Lantarn in Central Warsaw
Close to the Cultural Palace and central station in Warsaw, capital of Poland. The view is captured at the end of 2008 at 16h30. It's pretty amazing but around that time of the year it's getting dark at 15h30. Way in too early in my opinion.
TECH-INFO: I wanted to capture the lantern and the buildings, so on a tripod I shot 9 JPGs with each a stop difference. Unfortunately this was not enough to capture the huge dynamic range of light. The darkest image still contained blown out areas of the lantern lamps while the brightest image was too dark to capture all the details of the buildings. This means that the background stays pretty dark. I was not so happy but after a while I started to like the result a lot. At least the lantern is pretty bright.

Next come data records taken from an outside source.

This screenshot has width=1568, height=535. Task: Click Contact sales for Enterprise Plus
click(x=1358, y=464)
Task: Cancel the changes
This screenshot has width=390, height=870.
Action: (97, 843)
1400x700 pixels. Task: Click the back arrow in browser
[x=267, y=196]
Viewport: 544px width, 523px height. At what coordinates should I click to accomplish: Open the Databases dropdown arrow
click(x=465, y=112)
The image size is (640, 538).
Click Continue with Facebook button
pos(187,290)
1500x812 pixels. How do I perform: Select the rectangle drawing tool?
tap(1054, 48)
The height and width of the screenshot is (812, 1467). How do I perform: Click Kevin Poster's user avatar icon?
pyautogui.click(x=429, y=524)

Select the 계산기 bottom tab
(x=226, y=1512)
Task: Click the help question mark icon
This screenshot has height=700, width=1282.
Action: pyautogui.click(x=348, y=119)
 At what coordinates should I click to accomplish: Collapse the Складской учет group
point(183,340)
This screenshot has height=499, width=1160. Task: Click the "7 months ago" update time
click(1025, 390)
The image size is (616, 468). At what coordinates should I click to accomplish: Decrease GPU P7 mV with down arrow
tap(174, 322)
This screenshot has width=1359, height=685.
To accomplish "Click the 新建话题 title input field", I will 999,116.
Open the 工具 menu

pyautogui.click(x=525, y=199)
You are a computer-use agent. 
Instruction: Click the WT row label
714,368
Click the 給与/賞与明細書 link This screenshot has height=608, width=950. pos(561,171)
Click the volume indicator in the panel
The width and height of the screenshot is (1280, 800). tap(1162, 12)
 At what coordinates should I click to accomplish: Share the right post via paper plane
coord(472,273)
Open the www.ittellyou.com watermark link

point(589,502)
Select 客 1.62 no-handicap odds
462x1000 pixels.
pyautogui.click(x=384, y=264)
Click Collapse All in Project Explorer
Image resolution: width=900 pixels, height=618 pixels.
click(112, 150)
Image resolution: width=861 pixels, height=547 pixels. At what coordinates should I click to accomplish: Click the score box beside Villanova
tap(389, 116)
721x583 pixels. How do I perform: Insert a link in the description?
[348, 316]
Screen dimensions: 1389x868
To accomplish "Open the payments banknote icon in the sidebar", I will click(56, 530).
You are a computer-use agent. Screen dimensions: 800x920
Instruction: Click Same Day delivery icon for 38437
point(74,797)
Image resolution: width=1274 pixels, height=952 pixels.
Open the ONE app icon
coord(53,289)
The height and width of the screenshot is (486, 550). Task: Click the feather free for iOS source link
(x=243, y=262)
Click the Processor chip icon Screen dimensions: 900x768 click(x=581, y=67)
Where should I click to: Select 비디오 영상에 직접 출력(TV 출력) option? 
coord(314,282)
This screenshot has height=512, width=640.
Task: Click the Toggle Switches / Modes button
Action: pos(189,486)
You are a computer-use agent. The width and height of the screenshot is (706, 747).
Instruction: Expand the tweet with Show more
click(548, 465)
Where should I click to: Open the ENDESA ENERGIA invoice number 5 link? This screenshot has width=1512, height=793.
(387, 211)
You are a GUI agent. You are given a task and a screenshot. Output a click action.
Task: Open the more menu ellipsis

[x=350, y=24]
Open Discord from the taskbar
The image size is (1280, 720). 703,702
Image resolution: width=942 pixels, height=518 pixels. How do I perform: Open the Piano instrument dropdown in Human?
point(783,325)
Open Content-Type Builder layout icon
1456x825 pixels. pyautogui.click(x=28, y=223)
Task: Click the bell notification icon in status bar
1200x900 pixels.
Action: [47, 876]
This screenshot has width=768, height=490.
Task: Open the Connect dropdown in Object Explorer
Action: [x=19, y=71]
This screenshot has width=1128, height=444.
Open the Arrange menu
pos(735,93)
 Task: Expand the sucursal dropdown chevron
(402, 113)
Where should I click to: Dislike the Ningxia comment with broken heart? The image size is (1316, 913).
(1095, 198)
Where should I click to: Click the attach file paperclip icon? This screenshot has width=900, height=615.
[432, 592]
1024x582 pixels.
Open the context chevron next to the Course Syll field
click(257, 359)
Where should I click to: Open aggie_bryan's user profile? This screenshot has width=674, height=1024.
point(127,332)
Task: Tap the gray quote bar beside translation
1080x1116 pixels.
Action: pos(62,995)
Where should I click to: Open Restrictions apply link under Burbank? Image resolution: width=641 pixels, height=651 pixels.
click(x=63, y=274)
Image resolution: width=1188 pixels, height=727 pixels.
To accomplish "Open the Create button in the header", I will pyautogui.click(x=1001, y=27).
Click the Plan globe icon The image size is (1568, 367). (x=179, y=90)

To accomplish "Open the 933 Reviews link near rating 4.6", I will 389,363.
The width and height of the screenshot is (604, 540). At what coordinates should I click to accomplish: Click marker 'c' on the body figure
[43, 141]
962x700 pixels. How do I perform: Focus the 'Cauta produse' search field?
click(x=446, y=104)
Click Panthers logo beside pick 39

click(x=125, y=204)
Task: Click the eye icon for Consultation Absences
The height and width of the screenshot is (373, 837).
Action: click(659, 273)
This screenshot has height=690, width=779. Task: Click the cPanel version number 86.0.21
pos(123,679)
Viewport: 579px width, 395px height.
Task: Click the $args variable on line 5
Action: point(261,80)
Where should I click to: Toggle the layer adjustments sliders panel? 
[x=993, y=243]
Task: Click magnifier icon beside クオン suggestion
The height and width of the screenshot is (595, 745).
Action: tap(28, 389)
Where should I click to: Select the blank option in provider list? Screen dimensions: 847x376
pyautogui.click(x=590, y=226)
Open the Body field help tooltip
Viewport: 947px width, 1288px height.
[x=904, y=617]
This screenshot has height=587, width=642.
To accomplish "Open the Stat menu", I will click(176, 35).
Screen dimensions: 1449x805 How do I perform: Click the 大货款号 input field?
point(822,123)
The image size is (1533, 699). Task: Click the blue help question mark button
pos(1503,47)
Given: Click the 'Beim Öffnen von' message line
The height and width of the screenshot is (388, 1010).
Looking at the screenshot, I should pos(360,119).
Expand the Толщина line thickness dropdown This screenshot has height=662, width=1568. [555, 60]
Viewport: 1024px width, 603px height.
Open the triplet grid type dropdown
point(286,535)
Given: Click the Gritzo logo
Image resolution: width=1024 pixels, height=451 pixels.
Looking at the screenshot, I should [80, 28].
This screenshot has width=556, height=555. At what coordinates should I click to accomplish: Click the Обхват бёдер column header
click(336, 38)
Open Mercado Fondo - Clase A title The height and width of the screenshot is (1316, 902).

In Photomatrix I used the exposure blending function to merge all images. Afterwards I adjusted the result in Photoshop using masked curves and removed the lens flare except the part around the lantern. The latter was causing heavy flaring in my lens. Finally I did a slight crop.
People talk about flaring and ghosting, I was wondering again about the difference. Using google I found
this nice page demonstrating it using two images.
Since I take multiple JPGs with different exposures I have enough exposure information, more than using one RAW file. For Nikon, all RAW converters except Capture NX and View NX, really mess up the colors, especially for portraits. I try to avoid RAW if I can. Also RAW files fill up my memory card very quickly when I'm shooting multiple exposures (every time 7 or 9 files) and they mostly don't give any benefit when using them for making HDR files. Besides that , the make the processing time longer.
I do (like to) use RAW when I don't shoot portraits, need as much possible data for post processing and I can't shoot multiple exposures. In all other cases it's mostly JPG.